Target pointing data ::
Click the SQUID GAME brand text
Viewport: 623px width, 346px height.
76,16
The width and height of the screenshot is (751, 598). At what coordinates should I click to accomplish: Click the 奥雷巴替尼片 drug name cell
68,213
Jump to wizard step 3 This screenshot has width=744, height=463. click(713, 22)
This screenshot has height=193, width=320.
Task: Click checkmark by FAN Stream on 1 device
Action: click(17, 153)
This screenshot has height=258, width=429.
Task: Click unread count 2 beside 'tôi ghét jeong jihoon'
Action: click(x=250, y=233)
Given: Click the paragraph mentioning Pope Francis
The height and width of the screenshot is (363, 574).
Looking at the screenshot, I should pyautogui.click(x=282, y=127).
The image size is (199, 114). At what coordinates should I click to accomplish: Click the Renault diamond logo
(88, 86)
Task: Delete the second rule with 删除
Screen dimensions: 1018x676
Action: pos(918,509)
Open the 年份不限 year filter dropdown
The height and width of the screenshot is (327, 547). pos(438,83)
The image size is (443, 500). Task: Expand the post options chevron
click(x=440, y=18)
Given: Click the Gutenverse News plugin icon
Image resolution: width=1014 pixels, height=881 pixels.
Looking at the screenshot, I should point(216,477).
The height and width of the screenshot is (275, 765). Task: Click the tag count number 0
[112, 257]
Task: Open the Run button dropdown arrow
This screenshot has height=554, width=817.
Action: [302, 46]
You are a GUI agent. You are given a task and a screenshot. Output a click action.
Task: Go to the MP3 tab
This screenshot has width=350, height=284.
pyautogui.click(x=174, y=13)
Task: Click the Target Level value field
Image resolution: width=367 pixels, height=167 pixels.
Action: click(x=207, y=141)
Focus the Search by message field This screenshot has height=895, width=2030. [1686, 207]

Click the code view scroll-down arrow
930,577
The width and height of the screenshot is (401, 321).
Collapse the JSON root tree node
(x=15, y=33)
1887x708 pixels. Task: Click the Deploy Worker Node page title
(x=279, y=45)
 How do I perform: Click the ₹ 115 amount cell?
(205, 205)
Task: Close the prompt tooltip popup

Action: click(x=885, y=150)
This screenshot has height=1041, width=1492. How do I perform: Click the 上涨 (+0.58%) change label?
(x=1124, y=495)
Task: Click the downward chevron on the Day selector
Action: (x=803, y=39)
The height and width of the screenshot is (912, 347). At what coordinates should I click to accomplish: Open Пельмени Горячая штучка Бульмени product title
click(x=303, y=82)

Task brief :: Rewrite the data above, putting "Where should I click to complete" in place of "At what coordinates should I click to accomplish" wherever it occurs and leaving everything else unchanged.

Response to this task ::
Click the SQUID GAME brand text
Viewport: 623px width, 346px height.
76,16
The width and height of the screenshot is (751, 598). Where should I click to complete: Click the 奥雷巴替尼片 drug name cell
68,213
Jump to wizard step 3 This screenshot has width=744, height=463. click(713, 22)
This screenshot has height=193, width=320.
Task: Click checkmark by FAN Stream on 1 device
Action: click(17, 153)
This screenshot has height=258, width=429.
Task: Click unread count 2 beside 'tôi ghét jeong jihoon'
Action: click(x=250, y=233)
Given: Click the paragraph mentioning Pope Francis
The height and width of the screenshot is (363, 574).
Looking at the screenshot, I should pyautogui.click(x=282, y=127).
The image size is (199, 114). Where should I click to complete: Click the Renault diamond logo
(88, 86)
Task: Delete the second rule with 删除
Screen dimensions: 1018x676
Action: pos(918,509)
Open the 年份不限 year filter dropdown
The height and width of the screenshot is (327, 547). pos(438,83)
The image size is (443, 500). Task: Expand the post options chevron
click(x=440, y=18)
Given: Click the Gutenverse News plugin icon
Image resolution: width=1014 pixels, height=881 pixels.
Looking at the screenshot, I should point(216,477).
The height and width of the screenshot is (275, 765). Task: Click the tag count number 0
[112, 257]
Task: Open the Run button dropdown arrow
This screenshot has height=554, width=817.
Action: [302, 46]
You are a GUI agent. You are given a task and a screenshot. Output a click action.
Task: Go to the MP3 tab
This screenshot has width=350, height=284.
pyautogui.click(x=174, y=13)
Task: Click the Target Level value field
Image resolution: width=367 pixels, height=167 pixels.
Action: click(x=207, y=141)
Focus the Search by message field This screenshot has height=895, width=2030. [1686, 207]

Click the code view scroll-down arrow
930,577
The width and height of the screenshot is (401, 321).
Collapse the JSON root tree node
(x=15, y=33)
1887x708 pixels. Task: Click the Deploy Worker Node page title
(x=279, y=45)
 How do I perform: Click the ₹ 115 amount cell?
(205, 205)
Task: Close the prompt tooltip popup

Action: click(x=885, y=150)
This screenshot has height=1041, width=1492. How do I perform: Click the 上涨 (+0.58%) change label?
(x=1124, y=495)
Task: Click the downward chevron on the Day selector
Action: (x=803, y=39)
The height and width of the screenshot is (912, 347). Where should I click to complete: Open Пельмени Горячая штучка Бульмени product title
click(x=303, y=82)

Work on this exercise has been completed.